Bundesweit gelängen nur 10 bis 15 Prozent der sogenannten
Dublin-Überstellungen. Bundes-, Landes- und kommunale Behörden hätten
täglich mit ähnlich gelagerten Fällen zu tun. «Die Verfahrensablä
ufe
müssen auf den Prüfstand.»
Vor dem mutmaßlich islamistischen Anschlag von Solingen hätten den
Behörden keine sicherheitsrelevanten Informationen zu dem Mann
vorgelegen, so die Grünen-Politikerin. Im Fall des mutmaßlichen
Solinger Messerangreifers handele es sich um eine «Fallkonstellation,
bei der viele ungünstige Zufälle möglicherweise zusammengekommen sein
könnten», so Paul.
Zu wenig Flüge
Bei dem Anschlag hatte ein Mann am vergangenen Freitagabend auf einem
Stadtfest in Solingen drei Menschen mit einem Messer getötet und acht
weitere verletzt.

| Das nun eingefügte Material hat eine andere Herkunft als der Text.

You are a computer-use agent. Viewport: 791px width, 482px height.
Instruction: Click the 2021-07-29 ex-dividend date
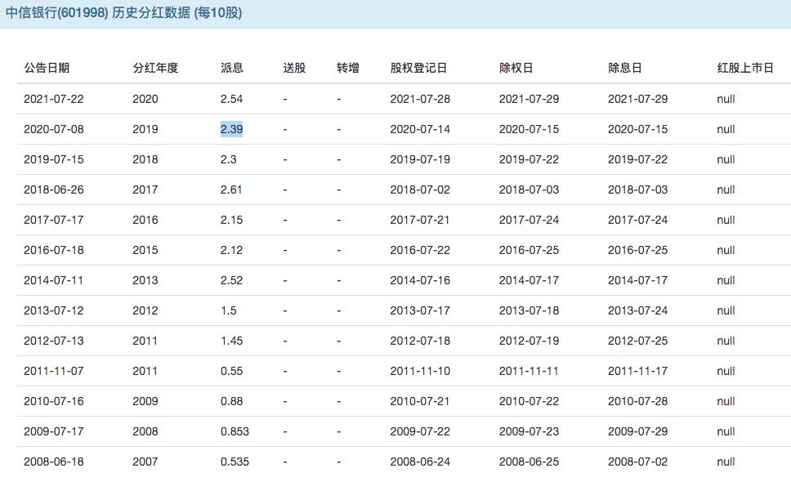point(530,99)
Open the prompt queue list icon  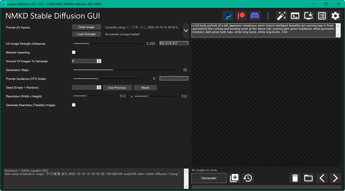322,16
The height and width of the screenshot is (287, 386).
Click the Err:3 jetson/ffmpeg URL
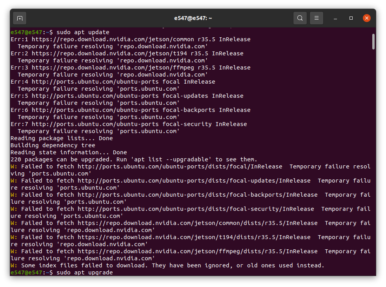[113, 68]
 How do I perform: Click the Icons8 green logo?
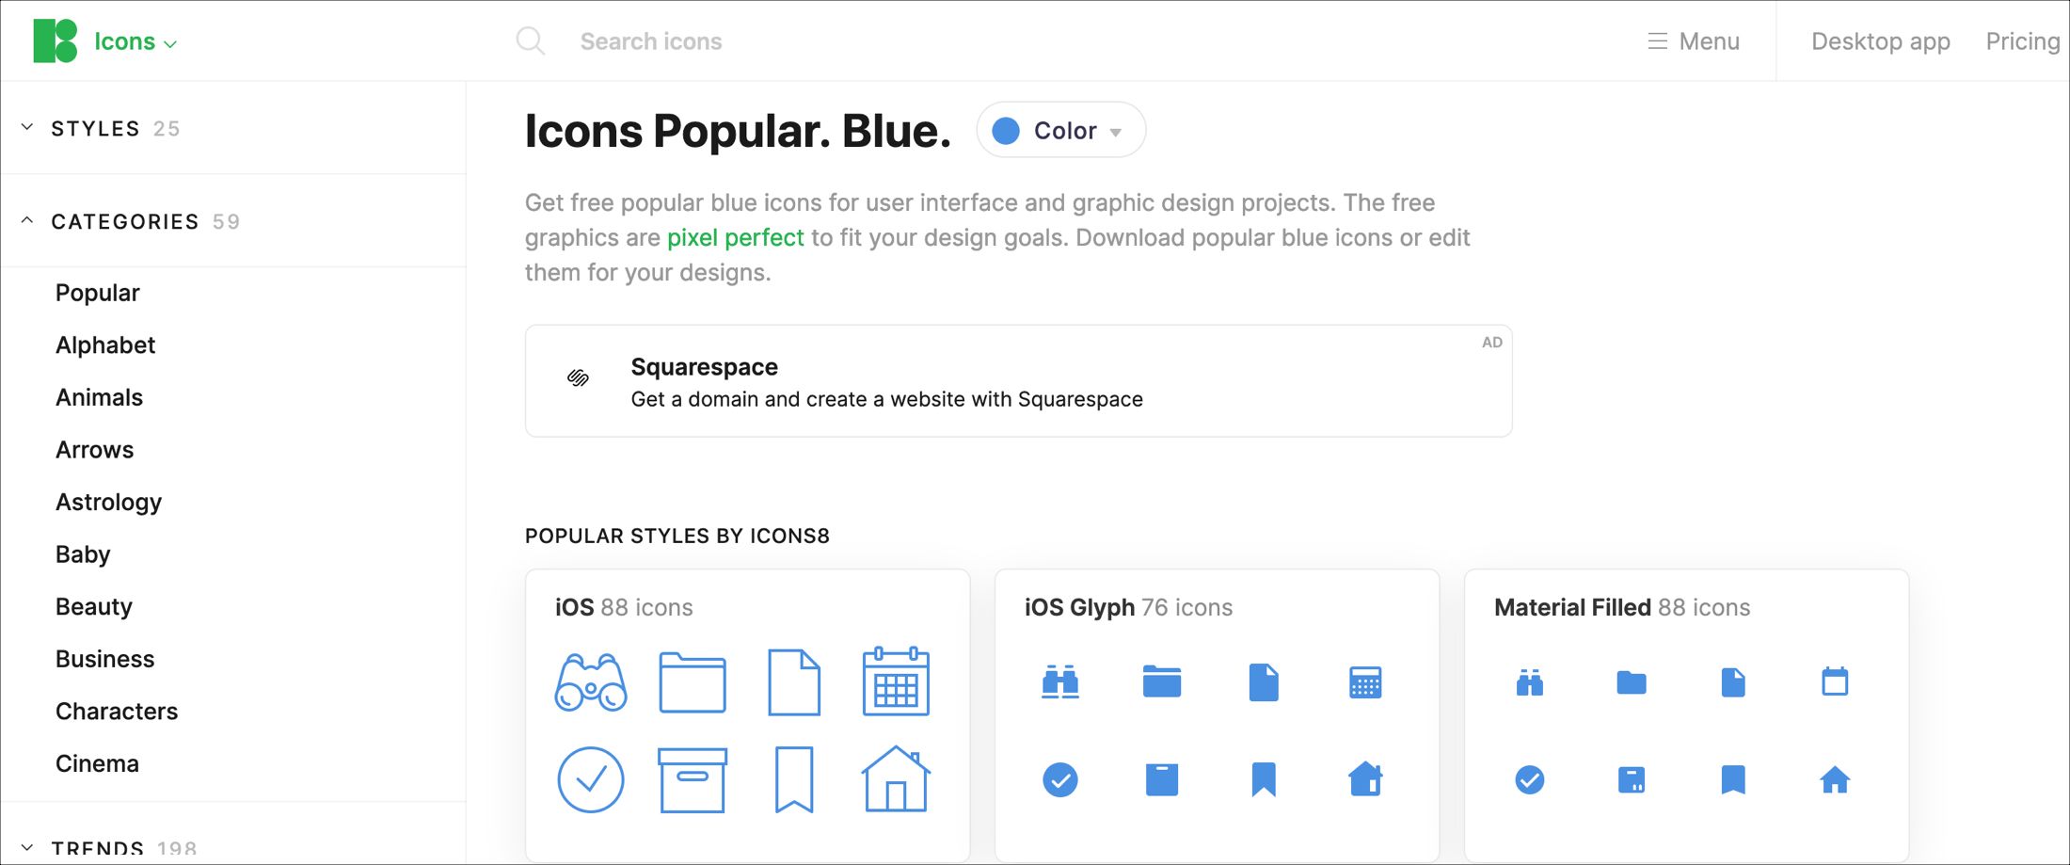point(55,41)
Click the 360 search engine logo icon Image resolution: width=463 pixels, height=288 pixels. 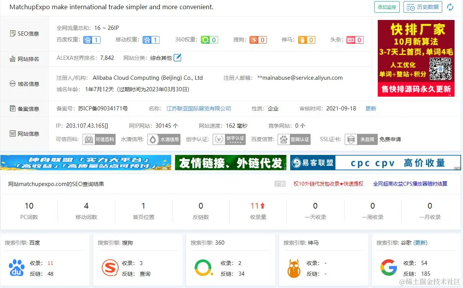[203, 268]
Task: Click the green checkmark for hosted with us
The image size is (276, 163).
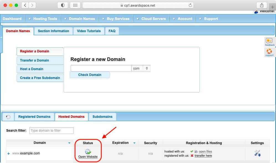Action: click(192, 151)
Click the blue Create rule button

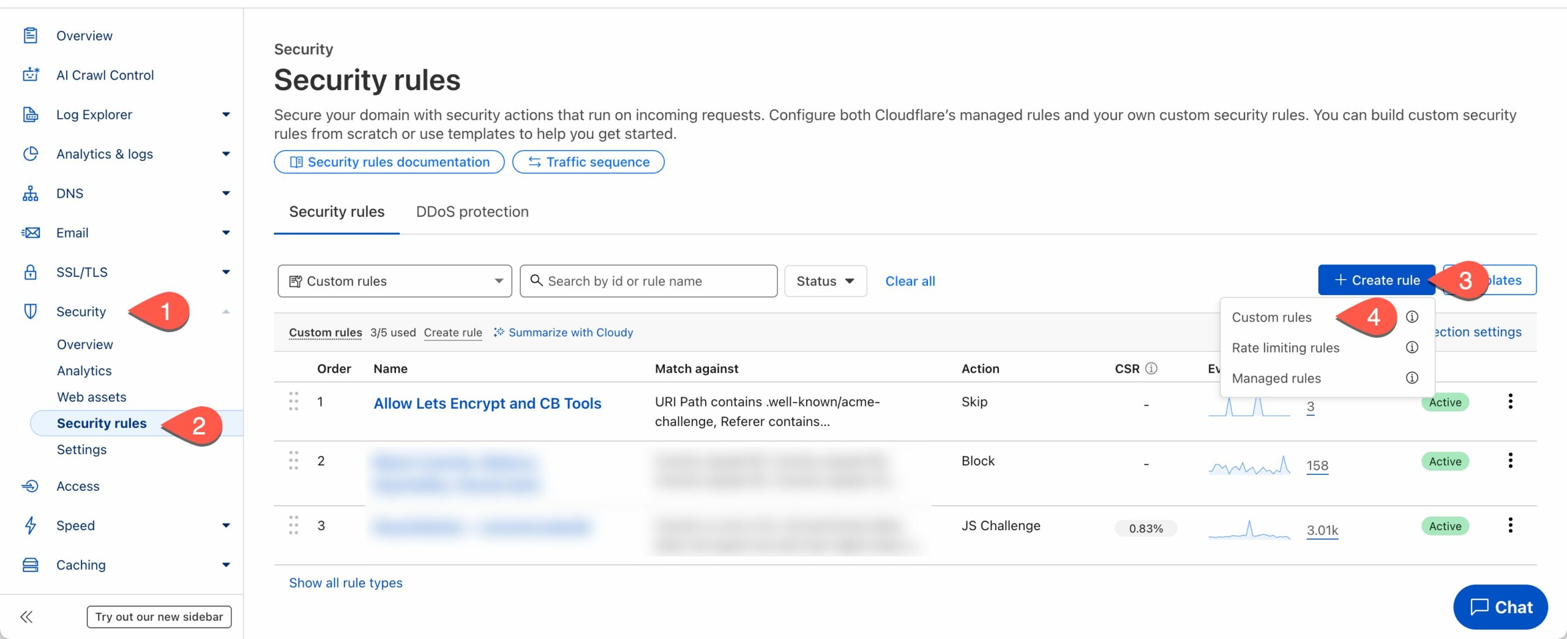tap(1376, 280)
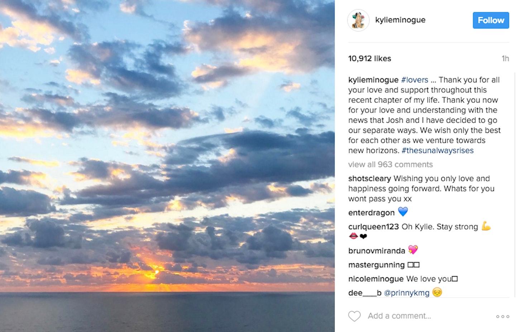
Task: Open curlqueen123 commenter profile
Action: [373, 227]
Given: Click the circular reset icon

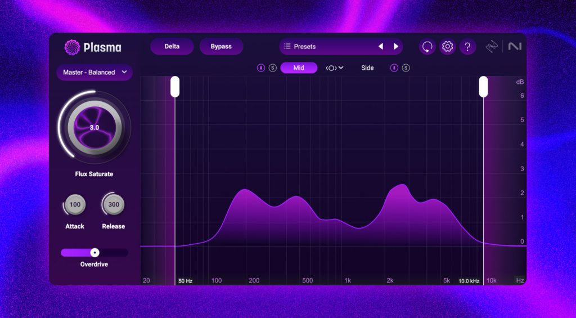Looking at the screenshot, I should (428, 47).
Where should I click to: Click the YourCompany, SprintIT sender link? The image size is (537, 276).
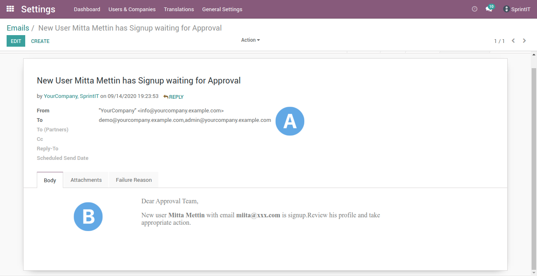click(71, 96)
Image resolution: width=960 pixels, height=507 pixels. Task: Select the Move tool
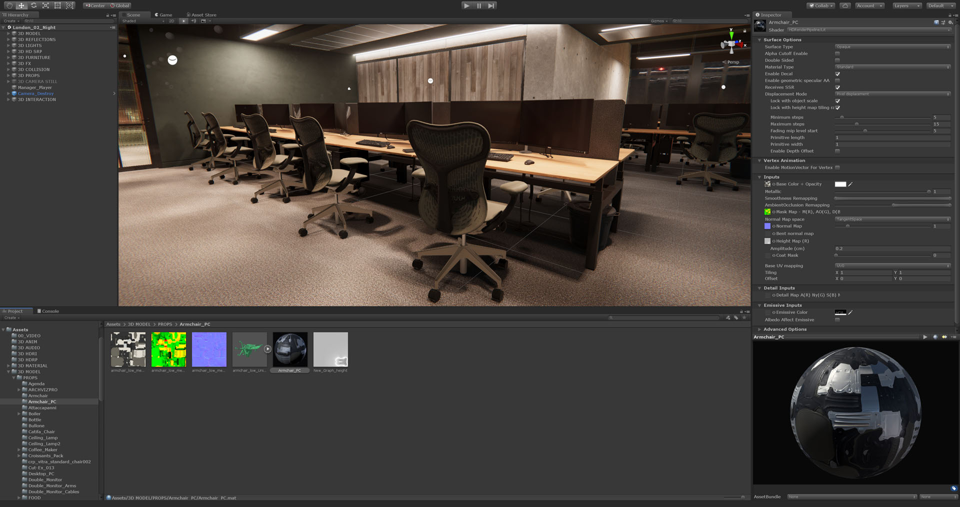22,6
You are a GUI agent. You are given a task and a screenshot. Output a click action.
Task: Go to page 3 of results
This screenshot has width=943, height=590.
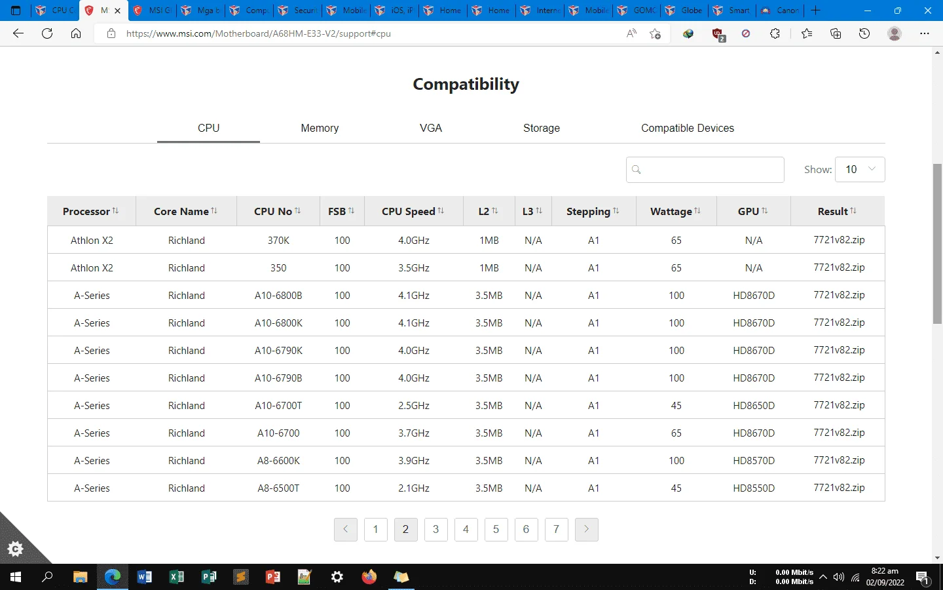pos(436,530)
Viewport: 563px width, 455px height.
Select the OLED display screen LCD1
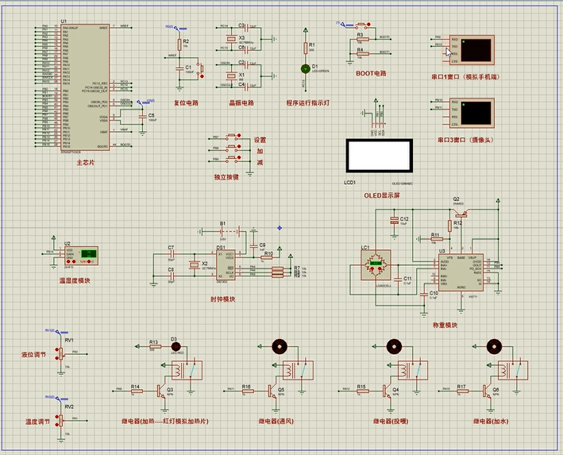pos(378,156)
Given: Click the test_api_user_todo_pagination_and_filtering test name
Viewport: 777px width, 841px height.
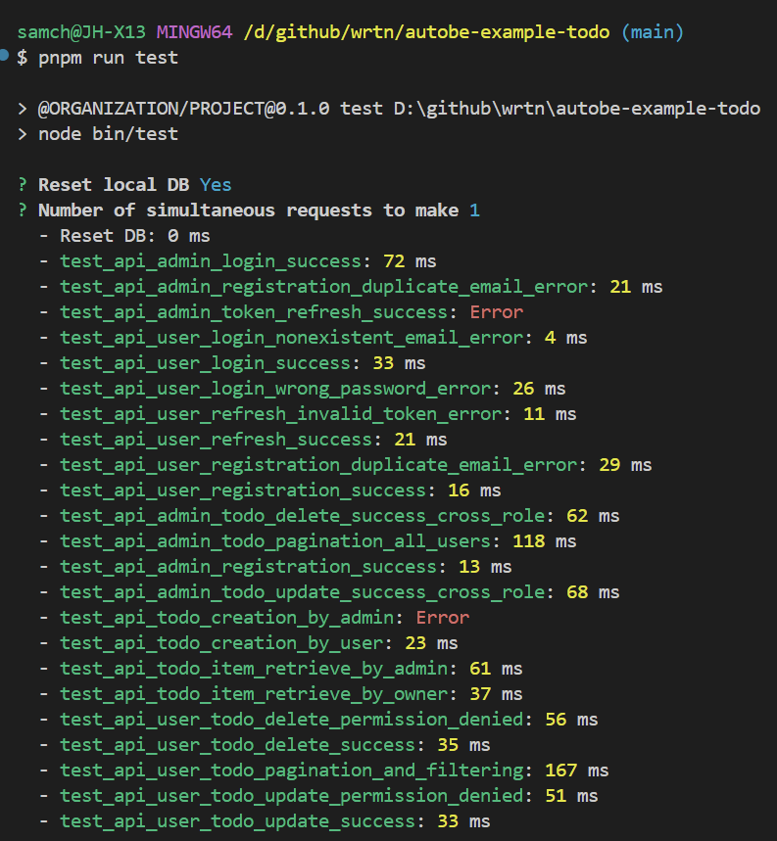Looking at the screenshot, I should (291, 771).
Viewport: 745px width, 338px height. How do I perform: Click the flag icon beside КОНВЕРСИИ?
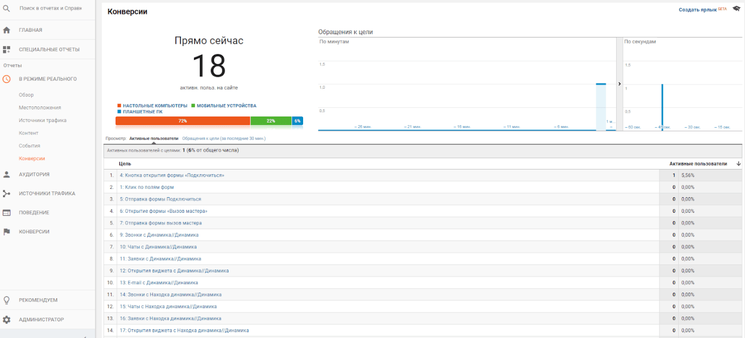point(6,232)
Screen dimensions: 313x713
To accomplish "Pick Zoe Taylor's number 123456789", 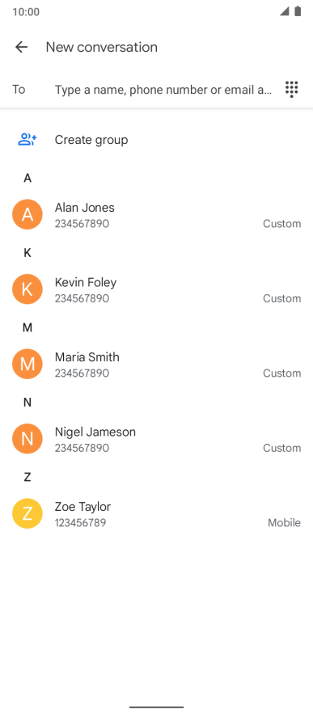I will (x=81, y=522).
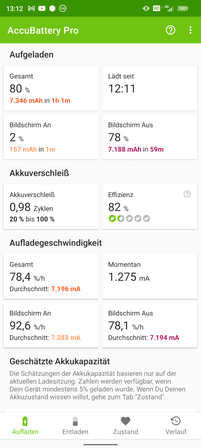Tap the Bildschirm An 92,6 %/h card
201x448 pixels.
pos(51,325)
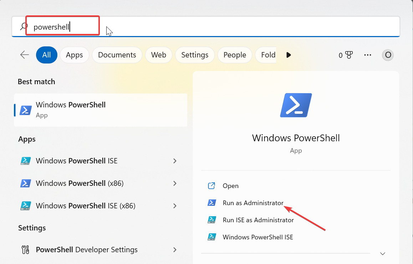Viewport: 413px width, 264px height.
Task: Select the Documents filter tab
Action: [117, 55]
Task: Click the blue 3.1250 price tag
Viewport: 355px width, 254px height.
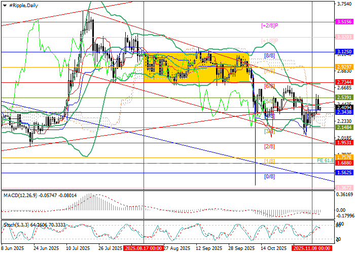Action: 345,52
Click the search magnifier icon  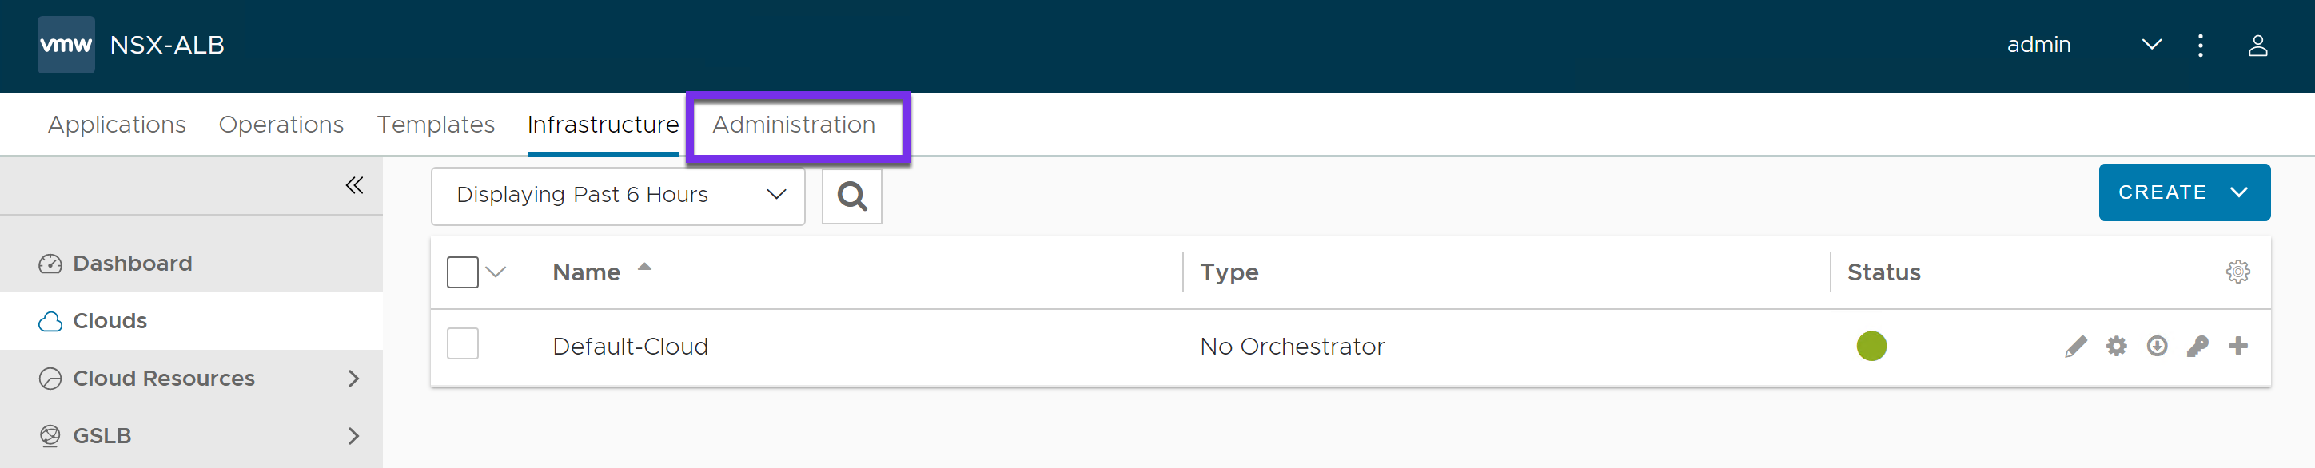click(x=852, y=196)
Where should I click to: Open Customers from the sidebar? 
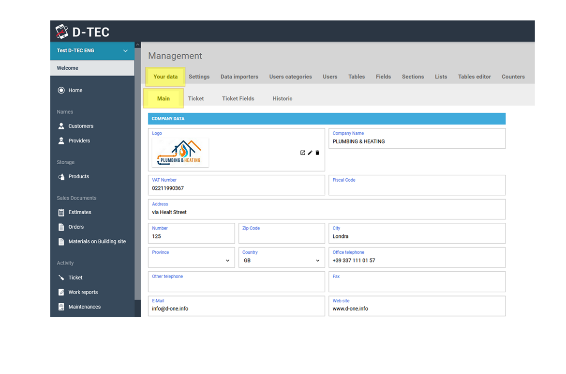pos(80,126)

Mutmaßlicher Täter ist der 26-jährige Syrer Issa Al
H., der in Untersuchungshaft sitzt. Er war Ende 2022 über Bulgarien
nach Deutschland gekommen und hätte nach den sogenannten
Dublin-Asylregeln eigentlich nach Bulgarien zurückgebracht werden
müssen.
Dies geschah jedoch nicht, weil der Mann am vorgesehenen Tag im Juni
2023 nicht angetroffen wurde. Ein neuer Flug nach Bulgarien hätte
nach Angaben Pauls wegen der begrenzten Plätze erst nach Ablauf der
sechsmonatigen Frist gebucht werden können, die für eine Überstellung
gilt.
Paul sprach auch von Versäumnissen der Landesbehörden und kündigte
neue Auflagen für zentrale Landeseinrichtungen sowie die Zentrale
Ausländerbehörden in Bezug auf abschiebepflichtige Personen an. Dass
Rücküberstellungen scheiterten, ist laut ihrer Darstellung bislang
eher Regel als Ausnahme.
Die SPD warf Ministerin Paul vor, ihrer Verantwortung nicht gerecht
zu werden und «tagelang öffentlich untergetaucht» zu sein. Paul
spreche von «dysfunktionalen Verfahren». Dabei habe sie sich
«schlichtweg zu wenig gekümmert», so die SPD-Abgeordnete Lisa
Kapteinat. «Dabei sind Sie doch der Kopf des Systems.»